--- begin Page extract ---

The fundamental challenge for
the energy sector is that low carbon objectives require transformative change
across several sub-sectors of energy production and use. The largest in scale
are the power sector, transport (notably via electric vehicles or hydrogen),
and the heat sector. This submission focuses on power partly because it has the
most immediate challenges and partly because its transformation is also
critical to the other two. Large increases in generation output and capacity
are likely to be required for future transport (eg battery charging) and for
heat (heat pumps or district heating).
The role of the power sector
is therefore central in the short, medium and long term. Early decarbonisation
is a precondition for successful later decarbonisation of transport and
heating. But although the power sector
is the main concern of this submission, we should note that there are also
major challenges particular to transport and heating.
Transport. This
is still dominated by road transport. However motor manufacture is an
international or global industry, so that the pace and detail of technical
change will be determined on an international stage. The immediate challenge
for the UK government and industry may therefore be mainly about influence on
international market and regulatory developments. Most recently it is European
regulation that has been of the most immediate concern to the British motor
industry, whether from an export or import perspective. Maintaining UK
influence is therefore a significant challenge both for the UK motor industry
and in terms of low carbon objectives.
Heating.
Heating poses particular technical challenges for the power sector, given its
scale and the seasonal, temperature dependent nature of heat load. But it has
its own regulatory and institutional challenges. Many of the scenarios that
describe how low carbon targets might be met depend on widespread introduction
of district heating schemes, typically with combined heat/power generation.
This is not only a major infrastructure investment in local pipe networks (to
carry hot water), of which the UK has very limited experience. It also implies
a degree of collective choice over heating method for a large part of the
population. Institutional questions will arise for the ownership, management
and regulation of municipal district heat networks – local monopolies outside
the OFGEM framework. Although the decarbonisation of heat will not be achieved
quickly, it has been widely assumed that the foundations will need to be laid
in the next decade.

--- end Page extract ---
--- begin Records ---

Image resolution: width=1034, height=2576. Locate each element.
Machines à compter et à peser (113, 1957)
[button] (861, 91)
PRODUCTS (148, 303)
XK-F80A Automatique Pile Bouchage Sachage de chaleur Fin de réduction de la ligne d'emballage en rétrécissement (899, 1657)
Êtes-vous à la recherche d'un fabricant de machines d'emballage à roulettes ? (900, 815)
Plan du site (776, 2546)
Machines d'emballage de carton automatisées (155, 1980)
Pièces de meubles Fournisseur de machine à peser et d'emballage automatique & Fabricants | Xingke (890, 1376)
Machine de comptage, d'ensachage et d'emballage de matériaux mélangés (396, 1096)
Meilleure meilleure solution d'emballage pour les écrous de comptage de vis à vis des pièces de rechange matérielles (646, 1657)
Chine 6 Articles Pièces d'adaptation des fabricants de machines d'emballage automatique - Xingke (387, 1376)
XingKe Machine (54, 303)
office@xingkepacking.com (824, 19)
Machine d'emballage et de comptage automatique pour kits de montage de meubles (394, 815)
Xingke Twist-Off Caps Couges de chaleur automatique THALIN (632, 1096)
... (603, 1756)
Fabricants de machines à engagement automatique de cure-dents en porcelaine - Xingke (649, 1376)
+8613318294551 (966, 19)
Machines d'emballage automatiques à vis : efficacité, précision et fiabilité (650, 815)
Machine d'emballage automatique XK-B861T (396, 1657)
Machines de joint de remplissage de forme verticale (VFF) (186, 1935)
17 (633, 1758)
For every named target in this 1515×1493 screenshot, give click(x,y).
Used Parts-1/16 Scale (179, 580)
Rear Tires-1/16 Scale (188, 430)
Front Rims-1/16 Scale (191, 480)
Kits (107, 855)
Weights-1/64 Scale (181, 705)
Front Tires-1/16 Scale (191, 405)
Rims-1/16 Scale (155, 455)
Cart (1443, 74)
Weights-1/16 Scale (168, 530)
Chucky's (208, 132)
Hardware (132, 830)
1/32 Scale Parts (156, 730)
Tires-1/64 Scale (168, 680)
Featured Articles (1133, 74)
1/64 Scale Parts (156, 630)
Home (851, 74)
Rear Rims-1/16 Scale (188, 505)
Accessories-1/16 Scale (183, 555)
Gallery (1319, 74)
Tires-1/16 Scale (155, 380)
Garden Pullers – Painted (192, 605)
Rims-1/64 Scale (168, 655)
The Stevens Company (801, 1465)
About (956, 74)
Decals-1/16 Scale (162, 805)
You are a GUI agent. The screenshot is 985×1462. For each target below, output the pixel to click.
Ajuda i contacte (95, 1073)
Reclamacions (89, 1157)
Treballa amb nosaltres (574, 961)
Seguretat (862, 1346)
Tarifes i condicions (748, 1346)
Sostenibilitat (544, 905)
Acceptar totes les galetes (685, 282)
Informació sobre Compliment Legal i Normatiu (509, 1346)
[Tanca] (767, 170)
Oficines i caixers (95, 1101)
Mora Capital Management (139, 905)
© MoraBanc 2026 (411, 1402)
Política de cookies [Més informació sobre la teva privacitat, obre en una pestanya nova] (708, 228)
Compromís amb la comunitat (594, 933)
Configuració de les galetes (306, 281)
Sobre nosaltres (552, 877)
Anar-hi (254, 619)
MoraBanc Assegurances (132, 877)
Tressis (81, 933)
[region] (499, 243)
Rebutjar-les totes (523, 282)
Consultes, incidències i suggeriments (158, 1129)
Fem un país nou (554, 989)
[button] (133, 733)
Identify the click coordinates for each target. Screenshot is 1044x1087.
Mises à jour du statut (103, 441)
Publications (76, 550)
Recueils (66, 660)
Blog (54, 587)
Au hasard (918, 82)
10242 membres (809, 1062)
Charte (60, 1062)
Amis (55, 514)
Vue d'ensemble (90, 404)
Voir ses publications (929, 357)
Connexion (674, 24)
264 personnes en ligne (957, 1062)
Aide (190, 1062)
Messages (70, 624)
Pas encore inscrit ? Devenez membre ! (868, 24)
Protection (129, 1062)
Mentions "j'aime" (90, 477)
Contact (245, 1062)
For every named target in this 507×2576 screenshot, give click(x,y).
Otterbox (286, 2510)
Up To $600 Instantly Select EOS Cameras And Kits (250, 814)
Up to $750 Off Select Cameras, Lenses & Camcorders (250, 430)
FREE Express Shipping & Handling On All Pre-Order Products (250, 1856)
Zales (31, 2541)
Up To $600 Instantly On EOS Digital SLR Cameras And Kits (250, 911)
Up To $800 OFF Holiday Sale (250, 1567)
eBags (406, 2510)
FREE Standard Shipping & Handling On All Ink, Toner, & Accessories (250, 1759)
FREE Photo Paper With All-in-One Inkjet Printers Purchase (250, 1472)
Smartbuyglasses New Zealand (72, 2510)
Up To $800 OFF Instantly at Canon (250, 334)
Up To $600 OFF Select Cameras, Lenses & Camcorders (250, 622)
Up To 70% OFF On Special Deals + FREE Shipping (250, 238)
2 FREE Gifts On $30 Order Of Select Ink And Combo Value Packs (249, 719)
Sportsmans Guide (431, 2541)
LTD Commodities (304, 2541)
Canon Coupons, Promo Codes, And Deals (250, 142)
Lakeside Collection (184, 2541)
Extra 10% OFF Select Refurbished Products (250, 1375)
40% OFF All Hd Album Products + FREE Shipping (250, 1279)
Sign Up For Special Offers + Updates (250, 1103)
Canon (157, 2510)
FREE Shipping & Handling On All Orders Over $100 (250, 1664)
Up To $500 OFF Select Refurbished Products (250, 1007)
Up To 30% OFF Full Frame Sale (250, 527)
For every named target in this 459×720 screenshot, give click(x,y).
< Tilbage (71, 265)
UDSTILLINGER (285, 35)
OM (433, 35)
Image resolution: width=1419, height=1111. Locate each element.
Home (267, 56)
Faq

--- end Records ---

■ **Problems and tasks**
[1] Translate this sentence from the energy decarbonization passage into Spanish: "The role of the power sector is therefore central in the short, medium and long term."
[2] Retype the energy decarbonization passage from "The fundamental challenge" to "or district heating).".
[3] Write what comes next in the energy decarbonization passage, starting after its final sentence.
The lines have no connection to the passage on energy sector decarbonization.

■ **Answers to each task**
[1] Por lo tanto, el papel del sector eléctrico es central a corto, medio y largo plazo.

[2]
The fundamental challenge for
the energy sector is that low carbon objectives require transformative change
across several sub-sectors of energy production and use. The largest in scale
are the power sector, transport (notably via electric vehicles or hydrogen),
and the heat sector. This submission focuses on power partly because it has the
most immediate challenges and partly because its transformation is also
critical to the other two. Large increases in generation output and capacity
are likely to be required for future transport (eg battery charging) and for
heat (heat pumps or district heating).

[3]
The
Investment Challenge
The investment requirements
for transformative change across the sector are very large, but scale per se is
not the main problem. French experience of very successfully decarbonising
power in the 1980s and 1990s tends to support this assertion, although clearly
the challenges in achieving this through private sector investment will be
different from those of a state corporation.
However it is already clear
that future energy systems will be dominated by capital costs to an extent even
higher than for existing energy systems. In consequence the cost of capital
becomes a factor of absolutely fundamental importance in making the necessary
transition affordable. One key economic challenge is therefore creating market,
regulatory and institutional arrangements that provide confidence to
infrastructure investors (eg pension and sovereign wealth funds), by
eliminating regulatory and policy uncertainties. This should result in a relatively
modest cost of capital for what are essentially “low beta” utility
businesses.
Market
Failure and “System Architecture”.
The overarching challenge is
to find the right combination of regulated monopoly or public guarantee (to
achieve a lower “utility” cost of capital), competitive markets and incentives
(to promote efficiency and innovation), policy intervention (to meet climate or
other social and political objectives), and technically competent institutions
(to manage complex interdependencies). A major part of this, though not the
only part, is devising means to overcome the several sources of actual or
potential market failure that are present for the sector.
MARKET
FAILURE. A KEY THEME.
The Committee has identified
market failure as a key theme for its investigation. This submission begins
with some of the main sources of actual or potential failure for the sector.
These can also interact and be mutually reinforcing. They are:
·
The nature of the CO2 externality, the “social
cost of carbon”, and the problem of incentivising low carbon objectives through
current market mechanisms. This is the biggest single market failure.
·
Familiar issues of infrastructure investment:
of providing private investors with sufficient policy and regulatory certainty
on their future revenue streams.
·
Technical features peculiar to the power sector
that depend on real time command and control functions to maintain secure and
stable power to consumers; the interaction of these with the newer generation
technologies.
·
Weaknesses in existing electricity market
structures (particularly post 2000) with inadequate incentives for capacity,
even for fossil-based systems.
·
A general problem of coordinating investment,
and deciding the right mix of assets and other features, both for the power
system itself and across the energy sector as a whole. This feature is
reinforced by the more complex technical constraints pertaining to low carbon
generation.
·
Features of current market structures and
conventions that fail to translate underlying cost structures into consumer
tariffs that will encourage “efficient” modes of consumption. Current
arrangements have inhibited innovation in, for example, smart metering and novel
approaches to supply.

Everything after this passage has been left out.